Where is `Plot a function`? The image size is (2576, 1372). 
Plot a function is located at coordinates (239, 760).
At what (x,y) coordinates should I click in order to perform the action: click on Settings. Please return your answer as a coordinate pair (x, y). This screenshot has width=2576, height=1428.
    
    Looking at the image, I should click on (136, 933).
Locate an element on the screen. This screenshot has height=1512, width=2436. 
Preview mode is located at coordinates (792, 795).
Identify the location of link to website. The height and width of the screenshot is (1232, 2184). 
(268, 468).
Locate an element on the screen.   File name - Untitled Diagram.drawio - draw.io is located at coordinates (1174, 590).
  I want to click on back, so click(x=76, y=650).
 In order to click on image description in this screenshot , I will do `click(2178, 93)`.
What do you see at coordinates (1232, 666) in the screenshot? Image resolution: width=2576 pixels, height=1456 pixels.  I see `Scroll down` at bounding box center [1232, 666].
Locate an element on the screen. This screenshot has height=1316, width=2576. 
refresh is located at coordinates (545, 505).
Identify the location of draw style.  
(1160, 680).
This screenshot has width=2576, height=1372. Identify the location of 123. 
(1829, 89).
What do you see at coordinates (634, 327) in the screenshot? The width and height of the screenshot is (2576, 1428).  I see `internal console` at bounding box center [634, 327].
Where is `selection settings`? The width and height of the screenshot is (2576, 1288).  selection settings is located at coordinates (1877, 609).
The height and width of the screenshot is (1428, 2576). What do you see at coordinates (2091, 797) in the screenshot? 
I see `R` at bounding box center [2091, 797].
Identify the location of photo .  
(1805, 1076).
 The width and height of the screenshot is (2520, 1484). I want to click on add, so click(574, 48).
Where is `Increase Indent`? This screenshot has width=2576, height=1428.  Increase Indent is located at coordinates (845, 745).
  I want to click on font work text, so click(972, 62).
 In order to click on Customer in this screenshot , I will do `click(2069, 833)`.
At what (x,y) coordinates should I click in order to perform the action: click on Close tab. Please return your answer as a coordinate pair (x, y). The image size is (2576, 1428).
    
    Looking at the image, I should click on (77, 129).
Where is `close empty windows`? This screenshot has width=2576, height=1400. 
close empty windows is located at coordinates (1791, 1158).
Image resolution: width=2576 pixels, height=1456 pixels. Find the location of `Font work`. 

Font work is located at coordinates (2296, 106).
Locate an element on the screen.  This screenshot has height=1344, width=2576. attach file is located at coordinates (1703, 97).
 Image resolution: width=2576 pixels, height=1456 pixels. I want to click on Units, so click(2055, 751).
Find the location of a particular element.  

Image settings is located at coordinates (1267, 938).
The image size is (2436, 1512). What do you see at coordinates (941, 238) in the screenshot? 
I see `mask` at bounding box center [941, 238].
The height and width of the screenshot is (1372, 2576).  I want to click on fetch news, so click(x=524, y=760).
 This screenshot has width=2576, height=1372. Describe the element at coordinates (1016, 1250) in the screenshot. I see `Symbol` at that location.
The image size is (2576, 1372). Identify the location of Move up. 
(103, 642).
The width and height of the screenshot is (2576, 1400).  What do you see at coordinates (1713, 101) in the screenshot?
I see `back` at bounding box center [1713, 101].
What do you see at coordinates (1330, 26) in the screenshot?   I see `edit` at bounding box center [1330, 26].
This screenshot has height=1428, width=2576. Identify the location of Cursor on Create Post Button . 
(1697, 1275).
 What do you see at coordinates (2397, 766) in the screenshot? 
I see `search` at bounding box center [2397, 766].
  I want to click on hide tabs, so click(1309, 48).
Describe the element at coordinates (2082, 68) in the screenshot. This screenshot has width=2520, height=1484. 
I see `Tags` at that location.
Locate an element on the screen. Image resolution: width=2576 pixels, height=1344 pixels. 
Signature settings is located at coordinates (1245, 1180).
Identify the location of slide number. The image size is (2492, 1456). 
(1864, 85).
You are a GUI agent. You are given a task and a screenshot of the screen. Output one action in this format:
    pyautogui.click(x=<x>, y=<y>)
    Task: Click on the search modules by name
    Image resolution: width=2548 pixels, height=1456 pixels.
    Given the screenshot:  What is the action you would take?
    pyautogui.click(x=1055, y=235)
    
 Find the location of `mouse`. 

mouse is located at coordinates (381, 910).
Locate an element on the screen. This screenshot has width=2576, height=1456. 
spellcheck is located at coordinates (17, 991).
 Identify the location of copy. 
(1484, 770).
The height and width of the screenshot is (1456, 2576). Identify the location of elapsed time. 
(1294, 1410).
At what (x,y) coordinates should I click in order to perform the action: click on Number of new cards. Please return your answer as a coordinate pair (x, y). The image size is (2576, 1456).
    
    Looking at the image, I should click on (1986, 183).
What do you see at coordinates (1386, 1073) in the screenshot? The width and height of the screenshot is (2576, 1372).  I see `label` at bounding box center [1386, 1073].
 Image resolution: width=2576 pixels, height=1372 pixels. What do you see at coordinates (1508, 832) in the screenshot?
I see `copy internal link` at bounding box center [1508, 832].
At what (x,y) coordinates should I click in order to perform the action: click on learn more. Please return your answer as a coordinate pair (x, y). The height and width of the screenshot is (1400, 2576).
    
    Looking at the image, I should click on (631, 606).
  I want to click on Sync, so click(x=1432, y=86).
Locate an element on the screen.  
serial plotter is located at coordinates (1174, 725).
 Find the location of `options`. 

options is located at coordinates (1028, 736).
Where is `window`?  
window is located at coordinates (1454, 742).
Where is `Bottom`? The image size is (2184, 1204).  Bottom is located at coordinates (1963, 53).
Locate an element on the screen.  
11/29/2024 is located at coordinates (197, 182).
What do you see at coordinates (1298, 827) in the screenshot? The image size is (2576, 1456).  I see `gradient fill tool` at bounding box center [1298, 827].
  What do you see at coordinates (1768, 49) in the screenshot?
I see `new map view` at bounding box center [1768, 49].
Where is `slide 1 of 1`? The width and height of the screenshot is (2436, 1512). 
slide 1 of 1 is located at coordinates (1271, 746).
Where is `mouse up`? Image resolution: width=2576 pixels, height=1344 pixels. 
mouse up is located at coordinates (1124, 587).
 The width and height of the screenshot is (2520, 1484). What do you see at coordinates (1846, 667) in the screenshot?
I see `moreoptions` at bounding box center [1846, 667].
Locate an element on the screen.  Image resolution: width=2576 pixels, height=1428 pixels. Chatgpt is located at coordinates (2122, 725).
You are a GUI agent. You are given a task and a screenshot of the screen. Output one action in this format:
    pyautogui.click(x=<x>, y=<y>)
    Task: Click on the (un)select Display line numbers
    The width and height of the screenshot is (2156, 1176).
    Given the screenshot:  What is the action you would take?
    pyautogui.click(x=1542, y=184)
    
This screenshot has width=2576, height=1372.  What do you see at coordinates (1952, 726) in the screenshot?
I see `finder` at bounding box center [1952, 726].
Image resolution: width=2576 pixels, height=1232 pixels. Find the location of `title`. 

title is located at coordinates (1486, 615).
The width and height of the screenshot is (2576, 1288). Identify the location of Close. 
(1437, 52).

* _TASK REQUIREMENTS_: Rewrite all the rows above, changing "Identify the location of" to "Point out the location of" each time it appears and keeping everything else the same.

* _RIGHT ANSWER_:
Where is `Plot a function`? The image size is (2576, 1372). 
Plot a function is located at coordinates (239, 760).
At what (x,y) coordinates should I click in order to perform the action: click on Settings. Please return your answer as a coordinate pair (x, y). This screenshot has width=2576, height=1428.
    
    Looking at the image, I should click on (136, 933).
Locate an element on the screen. This screenshot has height=1512, width=2436. 
Preview mode is located at coordinates (792, 795).
Point out the location of link to website. The height and width of the screenshot is (1232, 2184). 
(268, 468).
Locate an element on the screen.   File name - Untitled Diagram.drawio - draw.io is located at coordinates (1174, 590).
  I want to click on back, so click(x=76, y=650).
 In order to click on image description in this screenshot , I will do `click(2178, 93)`.
What do you see at coordinates (1232, 666) in the screenshot? Image resolution: width=2576 pixels, height=1456 pixels.  I see `Scroll down` at bounding box center [1232, 666].
Locate an element on the screen. This screenshot has height=1316, width=2576. 
refresh is located at coordinates (545, 505).
Point out the location of draw style.  
(1160, 680).
This screenshot has width=2576, height=1372. Point out the location of 123. 
(1829, 89).
What do you see at coordinates (634, 327) in the screenshot? The width and height of the screenshot is (2576, 1428).  I see `internal console` at bounding box center [634, 327].
Where is `selection settings`? The width and height of the screenshot is (2576, 1288).  selection settings is located at coordinates (1877, 609).
The height and width of the screenshot is (1428, 2576). What do you see at coordinates (2091, 797) in the screenshot? 
I see `R` at bounding box center [2091, 797].
Point out the location of photo .  
(1805, 1076).
 The width and height of the screenshot is (2520, 1484). I want to click on add, so click(574, 48).
Where is `Increase Indent`? This screenshot has width=2576, height=1428.  Increase Indent is located at coordinates (845, 745).
  I want to click on font work text, so click(972, 62).
 In order to click on Customer in this screenshot , I will do `click(2069, 833)`.
At what (x,y) coordinates should I click in order to perform the action: click on Close tab. Please return your answer as a coordinate pair (x, y). The image size is (2576, 1428).
    
    Looking at the image, I should click on (77, 129).
Where is `close empty windows`? This screenshot has width=2576, height=1400. 
close empty windows is located at coordinates (1791, 1158).
Image resolution: width=2576 pixels, height=1456 pixels. Find the location of `Font work`. 

Font work is located at coordinates (2296, 106).
Locate an element on the screen.  This screenshot has height=1344, width=2576. attach file is located at coordinates (1703, 97).
 Image resolution: width=2576 pixels, height=1456 pixels. I want to click on Units, so click(2055, 751).
Find the location of a particular element.  

Image settings is located at coordinates (1267, 938).
The image size is (2436, 1512). What do you see at coordinates (941, 238) in the screenshot? 
I see `mask` at bounding box center [941, 238].
The height and width of the screenshot is (1372, 2576).  I want to click on fetch news, so click(x=524, y=760).
 This screenshot has width=2576, height=1372. Describe the element at coordinates (1016, 1250) in the screenshot. I see `Symbol` at that location.
The image size is (2576, 1372). Point out the location of Move up. 
(103, 642).
The width and height of the screenshot is (2576, 1400).  What do you see at coordinates (1713, 101) in the screenshot?
I see `back` at bounding box center [1713, 101].
What do you see at coordinates (1330, 26) in the screenshot?   I see `edit` at bounding box center [1330, 26].
This screenshot has height=1428, width=2576. Point out the location of Cursor on Create Post Button . 
(1697, 1275).
 What do you see at coordinates (2397, 766) in the screenshot? 
I see `search` at bounding box center [2397, 766].
  I want to click on hide tabs, so click(1309, 48).
Describe the element at coordinates (2082, 68) in the screenshot. This screenshot has width=2520, height=1484. 
I see `Tags` at that location.
Locate an element on the screen. Image resolution: width=2576 pixels, height=1344 pixels. 
Signature settings is located at coordinates (1245, 1180).
Point out the location of slide number. The image size is (2492, 1456). 
(1864, 85).
You are a GUI agent. You are given a task and a screenshot of the screen. Output one action in this format:
    pyautogui.click(x=<x>, y=<y>)
    Task: Click on the search modules by name
    Image resolution: width=2548 pixels, height=1456 pixels.
    Given the screenshot:  What is the action you would take?
    pyautogui.click(x=1055, y=235)
    
 Find the location of `mouse`. 

mouse is located at coordinates (381, 910).
Locate an element on the screen. This screenshot has width=2576, height=1456. 
spellcheck is located at coordinates (17, 991).
 Point out the location of copy. 
(1484, 770).
The height and width of the screenshot is (1456, 2576). Point out the location of elapsed time. 
(1294, 1410).
At what (x,y) coordinates should I click in order to perform the action: click on Number of new cards. Please return your answer as a coordinate pair (x, y). The image size is (2576, 1456).
    
    Looking at the image, I should click on (1986, 183).
What do you see at coordinates (1386, 1073) in the screenshot? The width and height of the screenshot is (2576, 1372).  I see `label` at bounding box center [1386, 1073].
 Image resolution: width=2576 pixels, height=1372 pixels. What do you see at coordinates (1508, 832) in the screenshot?
I see `copy internal link` at bounding box center [1508, 832].
At what (x,y) coordinates should I click in order to perform the action: click on learn more. Please return your answer as a coordinate pair (x, y). The height and width of the screenshot is (1400, 2576).
    
    Looking at the image, I should click on (631, 606).
  I want to click on Sync, so click(x=1432, y=86).
Locate an element on the screen.  
serial plotter is located at coordinates (1174, 725).
 Find the location of `options`. 

options is located at coordinates (1028, 736).
Where is `window`?  
window is located at coordinates (1454, 742).
Where is `Bottom`? The image size is (2184, 1204).  Bottom is located at coordinates (1963, 53).
Locate an element on the screen.  
11/29/2024 is located at coordinates (197, 182).
What do you see at coordinates (1298, 827) in the screenshot? The image size is (2576, 1456).  I see `gradient fill tool` at bounding box center [1298, 827].
  What do you see at coordinates (1768, 49) in the screenshot?
I see `new map view` at bounding box center [1768, 49].
Where is `slide 1 of 1`? The width and height of the screenshot is (2436, 1512). 
slide 1 of 1 is located at coordinates (1271, 746).
Where is `mouse up`? Image resolution: width=2576 pixels, height=1344 pixels. 
mouse up is located at coordinates (1124, 587).
 The width and height of the screenshot is (2520, 1484). What do you see at coordinates (1846, 667) in the screenshot?
I see `moreoptions` at bounding box center [1846, 667].
Locate an element on the screen.  Image resolution: width=2576 pixels, height=1428 pixels. Chatgpt is located at coordinates (2122, 725).
You are a GUI agent. You are given a task and a screenshot of the screen. Output one action in this format:
    pyautogui.click(x=<x>, y=<y>)
    Task: Click on the (un)select Display line numbers
    The width and height of the screenshot is (2156, 1176).
    Given the screenshot:  What is the action you would take?
    pyautogui.click(x=1542, y=184)
    
This screenshot has width=2576, height=1372.  What do you see at coordinates (1952, 726) in the screenshot?
I see `finder` at bounding box center [1952, 726].
Image resolution: width=2576 pixels, height=1232 pixels. Find the location of `title`. 

title is located at coordinates (1486, 615).
The width and height of the screenshot is (2576, 1288). Point out the location of Close. 
(1437, 52).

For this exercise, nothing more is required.